DATA FOR ANALYSIS:
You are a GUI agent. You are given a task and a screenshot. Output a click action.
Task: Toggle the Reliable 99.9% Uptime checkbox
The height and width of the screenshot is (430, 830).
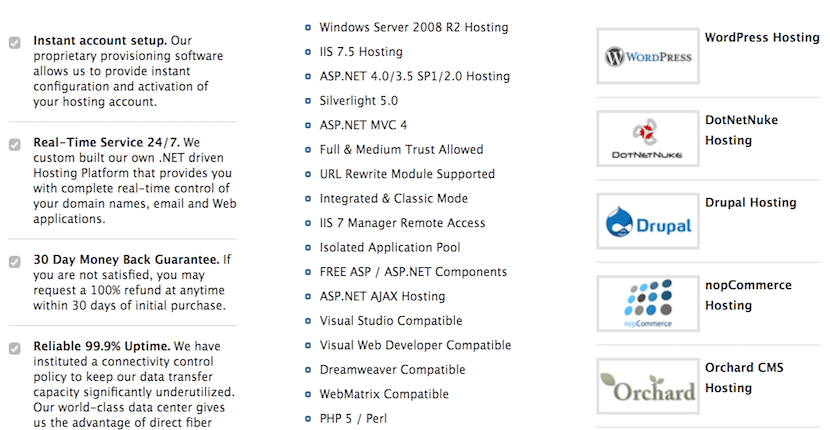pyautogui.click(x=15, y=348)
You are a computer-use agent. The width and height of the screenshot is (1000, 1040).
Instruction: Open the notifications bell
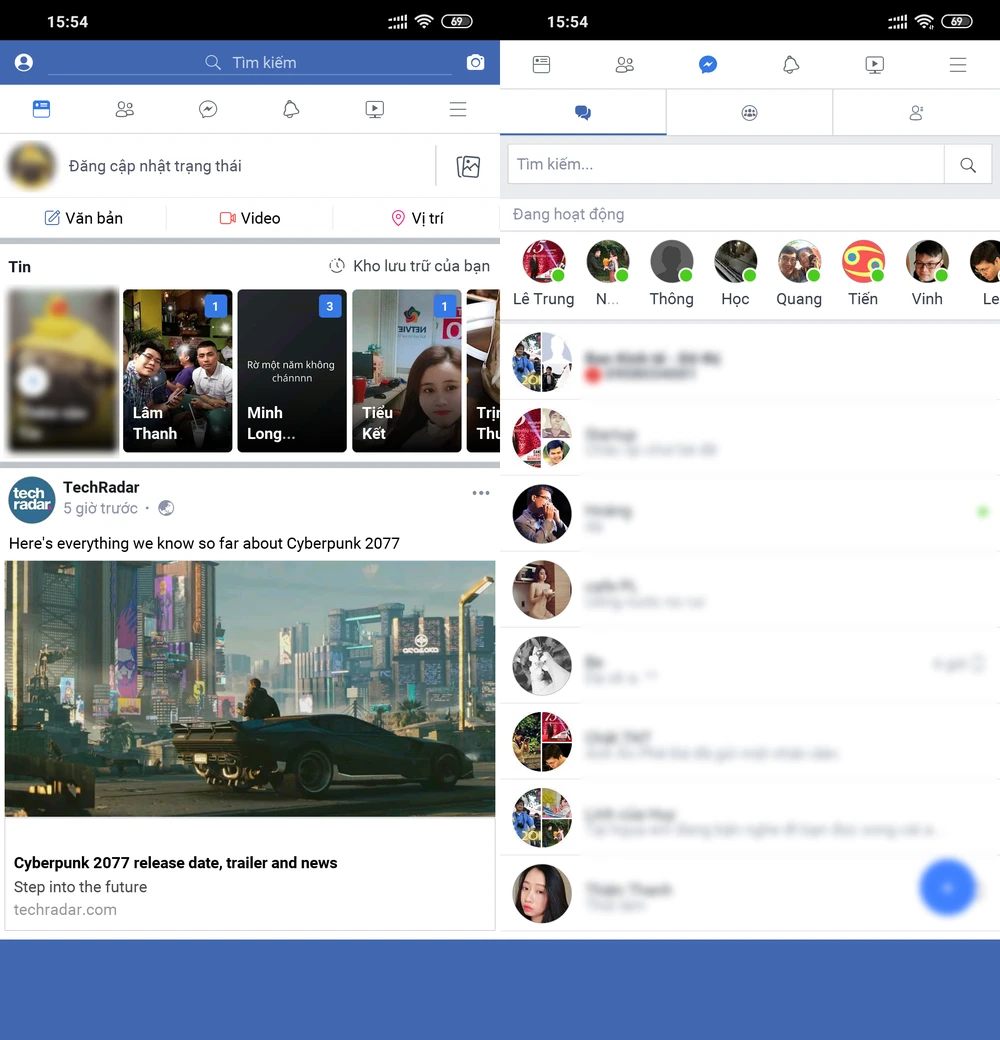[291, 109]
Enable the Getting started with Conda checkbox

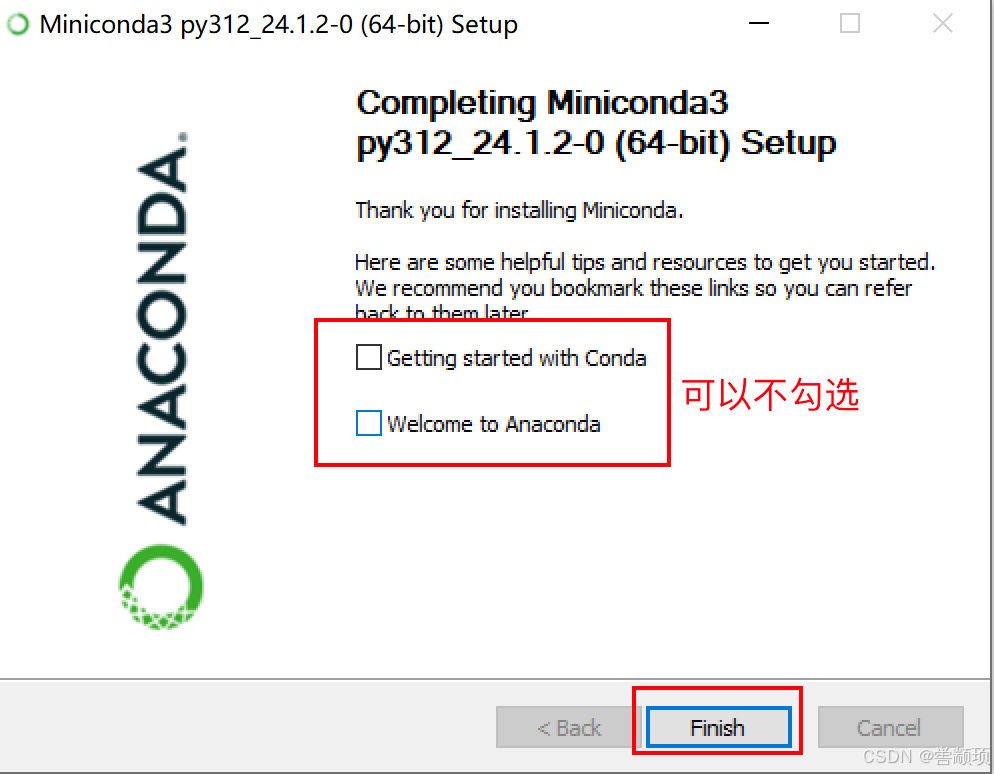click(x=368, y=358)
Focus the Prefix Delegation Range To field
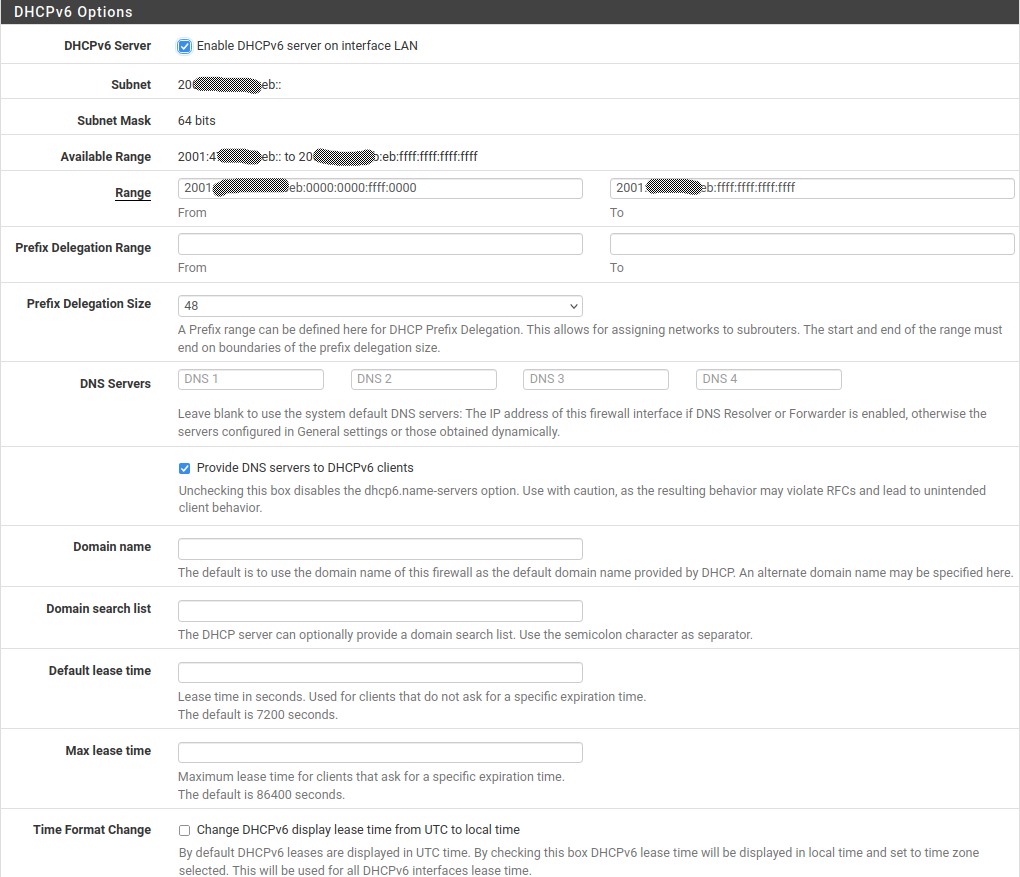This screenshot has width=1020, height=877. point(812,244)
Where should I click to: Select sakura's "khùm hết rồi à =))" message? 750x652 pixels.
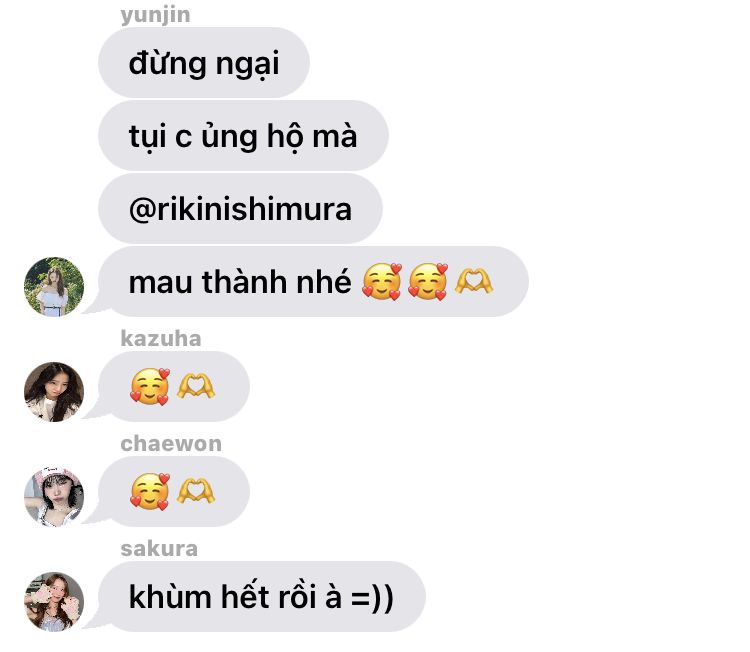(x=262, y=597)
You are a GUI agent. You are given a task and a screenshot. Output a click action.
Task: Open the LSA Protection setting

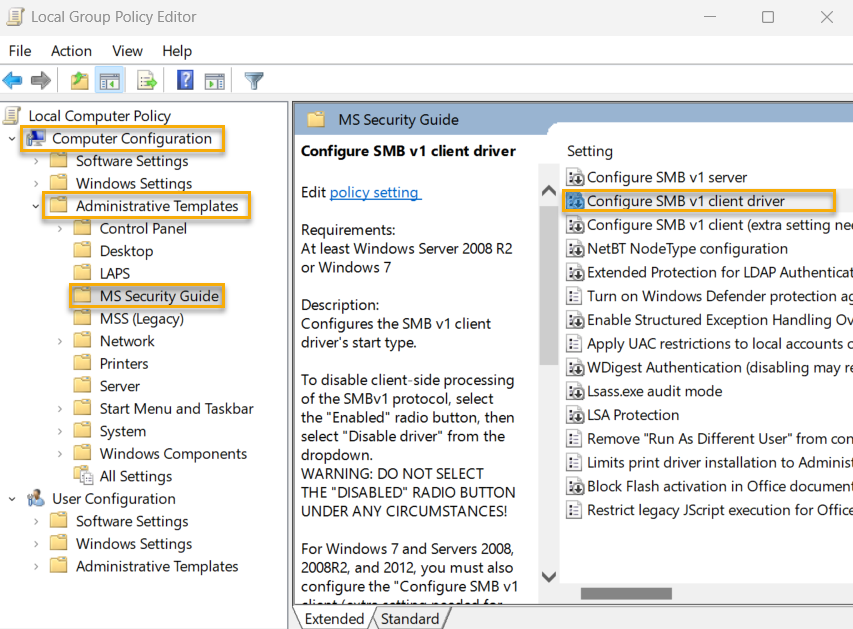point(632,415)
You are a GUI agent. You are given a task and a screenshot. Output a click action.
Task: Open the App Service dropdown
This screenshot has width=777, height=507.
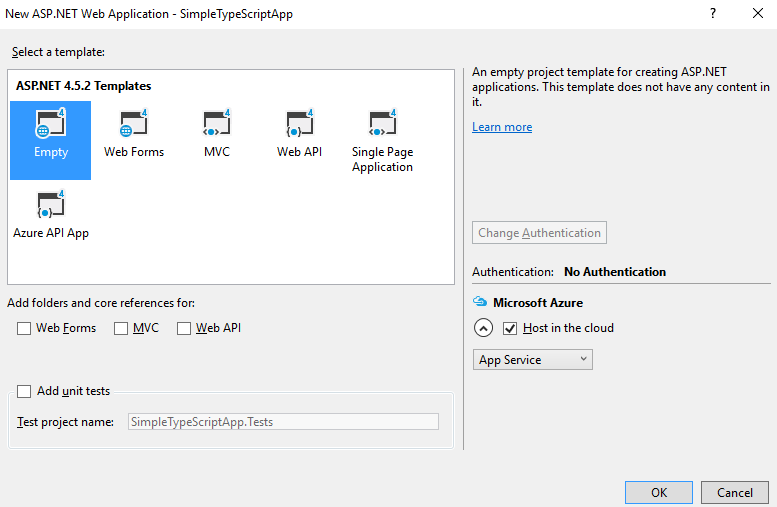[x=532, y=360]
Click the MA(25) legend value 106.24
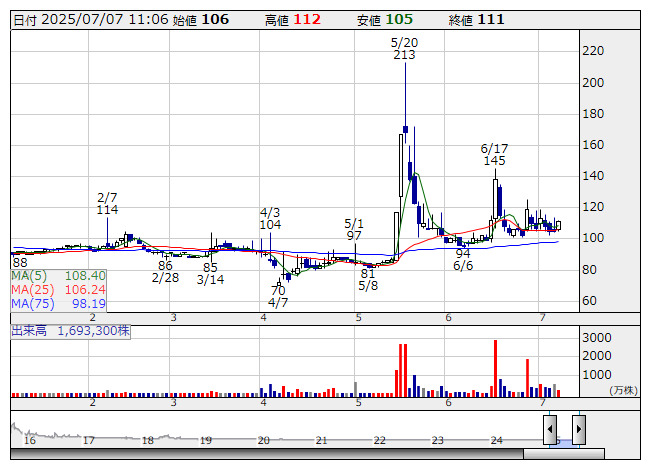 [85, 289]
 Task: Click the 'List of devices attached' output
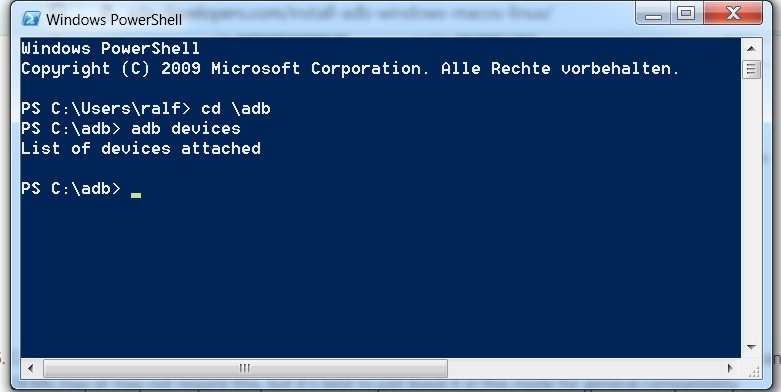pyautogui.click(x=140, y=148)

TASK OBJECTIVE:
Print, exactly as written, the lines above from the first one to the one containing "You are a computer-use". Leave out pictures.

TASK ANSWER:
You are a GUI agent. You are given a task and a screenshot. Output a click action.
Task: Toggle the Reliable 99.9% Uptime checkbox
The height and width of the screenshot is (430, 830).
pyautogui.click(x=15, y=348)
You are a computer-use agent. The width and height of the screenshot is (1000, 1040).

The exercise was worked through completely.